O+S



Reviews

O+S

Author: Jeremy Pair
04/15/2009 | Stereo Subversion | www.stereosubversion.com | Album Review
A Birmingham, Alabama art organization used to throw a Halloween masquerade every year, or maybe they still do. It took place under the viaduct downtown, cold as hell but the coolest thing in town on that night. In 1999, my last Halloween in the Heart of Dixie before relocating to L.A., I was struck by the band that was playing as I walked upon the scene, a few girls in nurses costumes if I remember correctly and I think the drummer was a Storm Trooper or maybe he was God. The band was called Little Red Rocket, a tight, tough pop-melodic female fronted band. Co-fronting the band was Orenda Fink and when I left Birmingham, even though Little Red Rocket was good, I thought I would never hear of any of them again. Wrong.

O+S equals Orenda Fink and Scalpelist (Cedric LeMoyne of Remy Zero), both are Birmingham natives and long-time friends. O+S is their collaboration with an output of ethereal, down-tempo lamentations and confessions. Imagine the mood and atmosphere of old Cowboy Junkies without the Cowboy and with post-shoegazer soundscapes brewing below the showcased vocals of Fink. Fink, like Margo Timmins, has that soothing aching alto voice that just sinks your heart like an enemy warship.

Getting KCRW in Los Angeles to latch onto you is always a good thing and O+S has indeed done that evidenced by being in rotation and performing live on Morning Becomes Eclectic; it was my first place to hear them. "Permanent Scar" is the only song one could consider to be upbeat or poppy or anything of the sort. Artists that put out these slow albums are usually in jeopardy of making one long song that loses interest. However, the songwriting combines interesting changes with compelling lyrics; the album displays stamina throughout its ten tracks.

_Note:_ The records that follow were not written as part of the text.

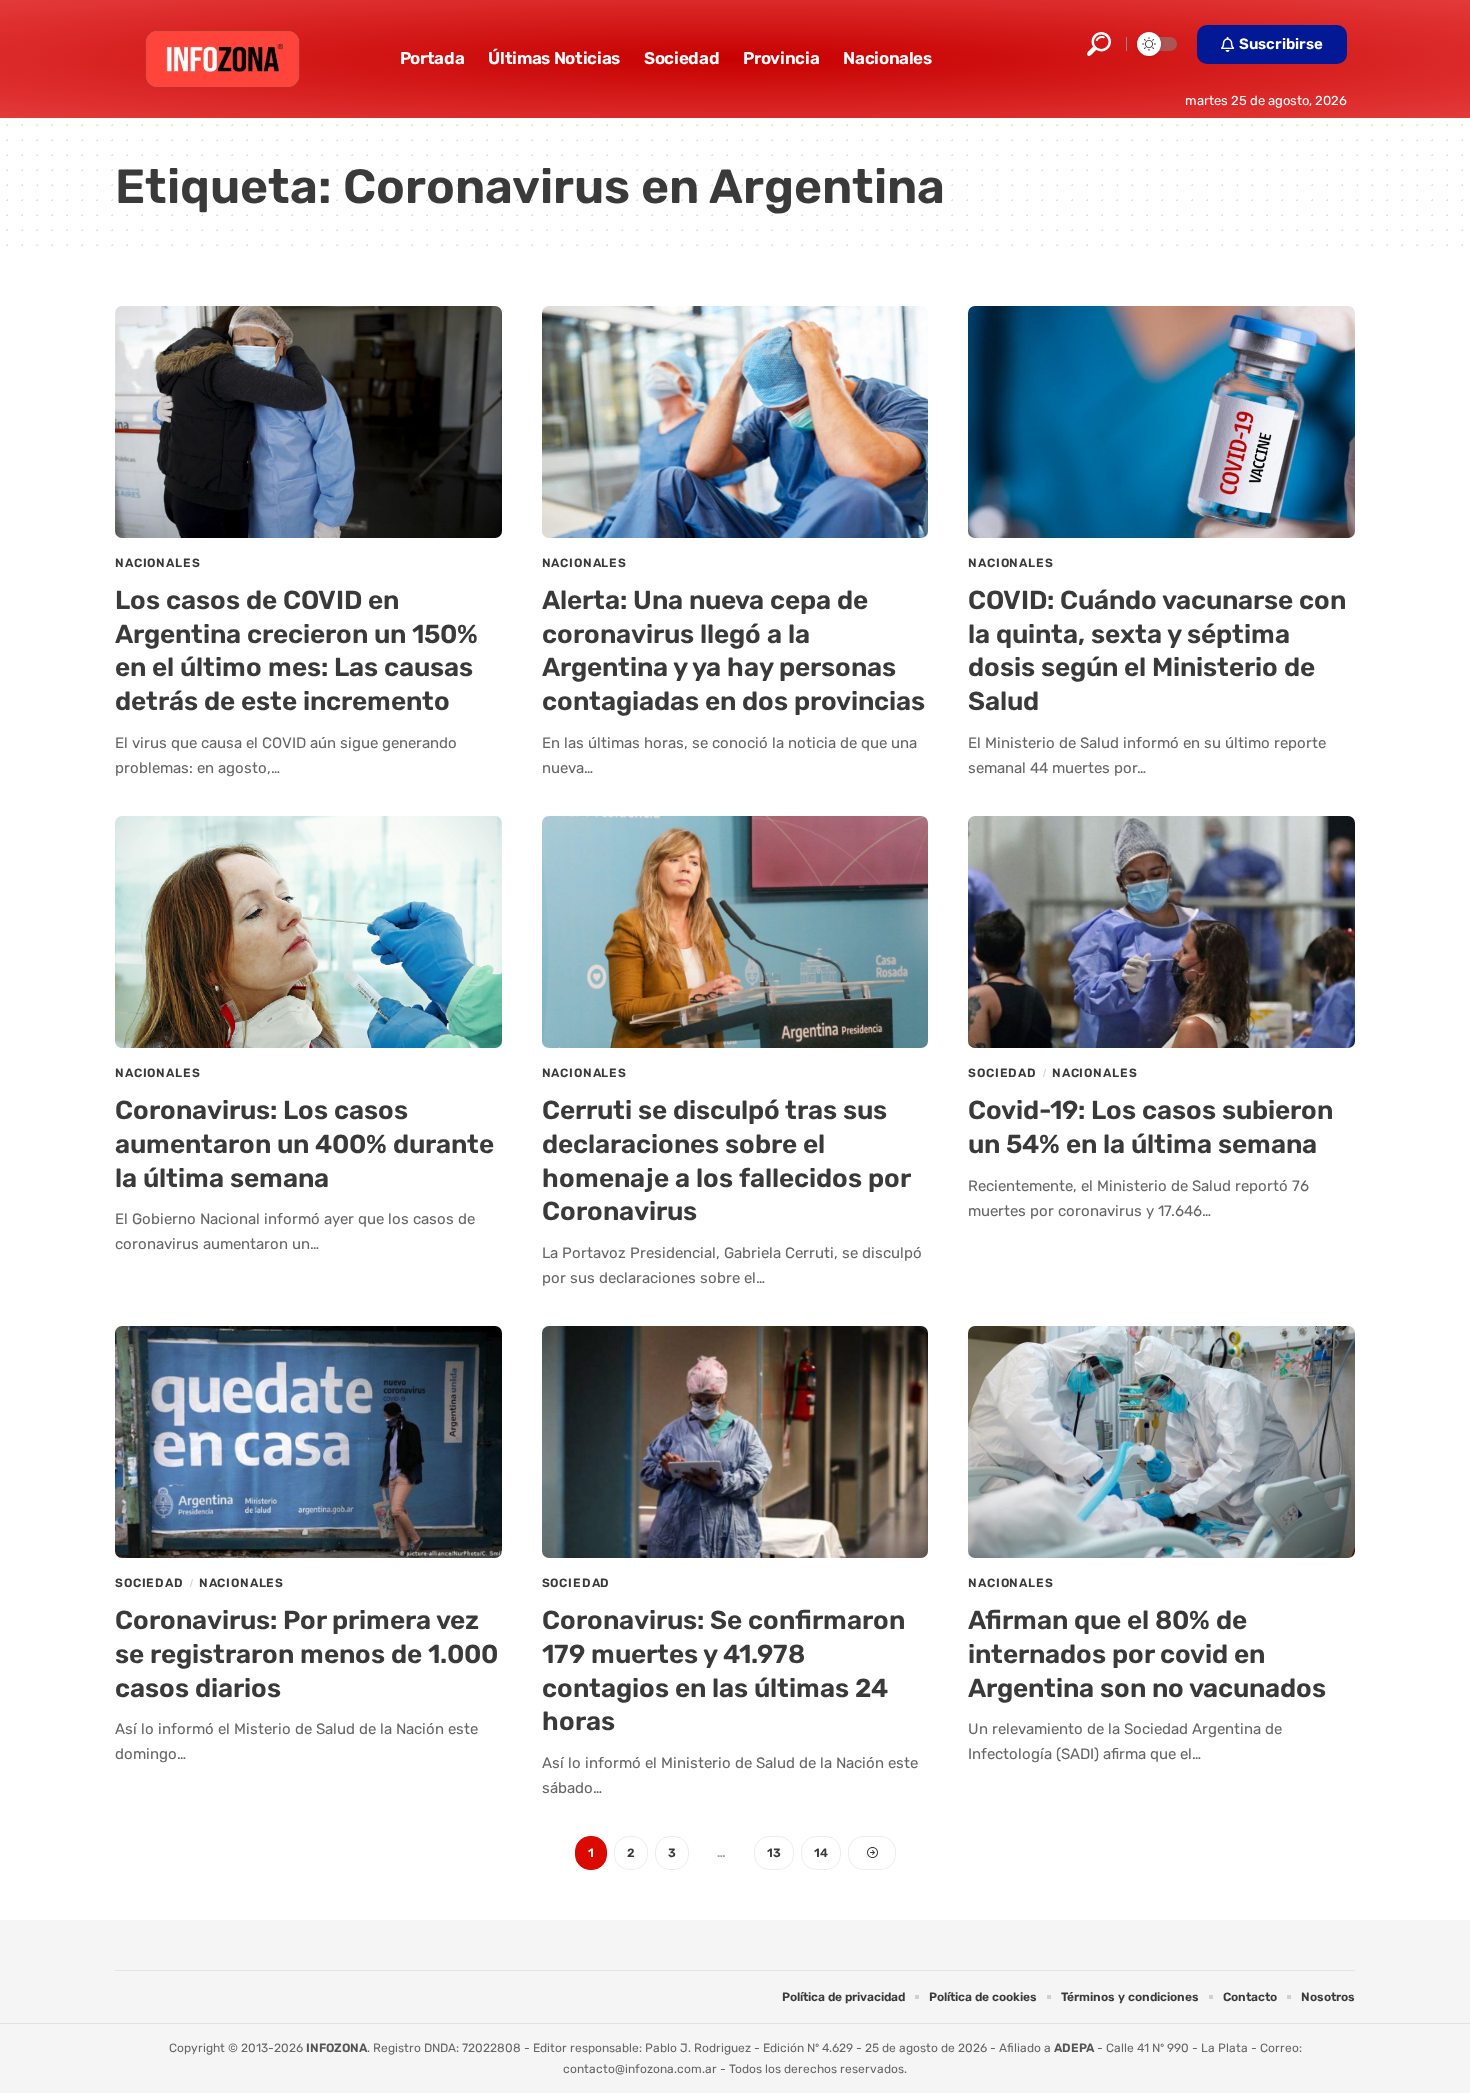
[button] (1099, 44)
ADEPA (1074, 2048)
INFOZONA (336, 2048)
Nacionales (157, 563)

The highlight comes in the hump of the album, track 5, "We Do What We Want To." Fink laments for what might have been, "I saw what I wanted to and you did what you needed to." The song sounds of closure, things coming to an end; it sounds cinematic as in a song that plays as the credits roll after realizing the characters were not going to live happily ever after. At times, like on "Haunts," the electronic contributions to the album become a bit stale. While being spare is essential to the album the beats could be more rhythmic without compromising the mood of the record.

What makes O+S a nice album is its strong familiarity to something yet it's the something that's ambiguous and a mystery.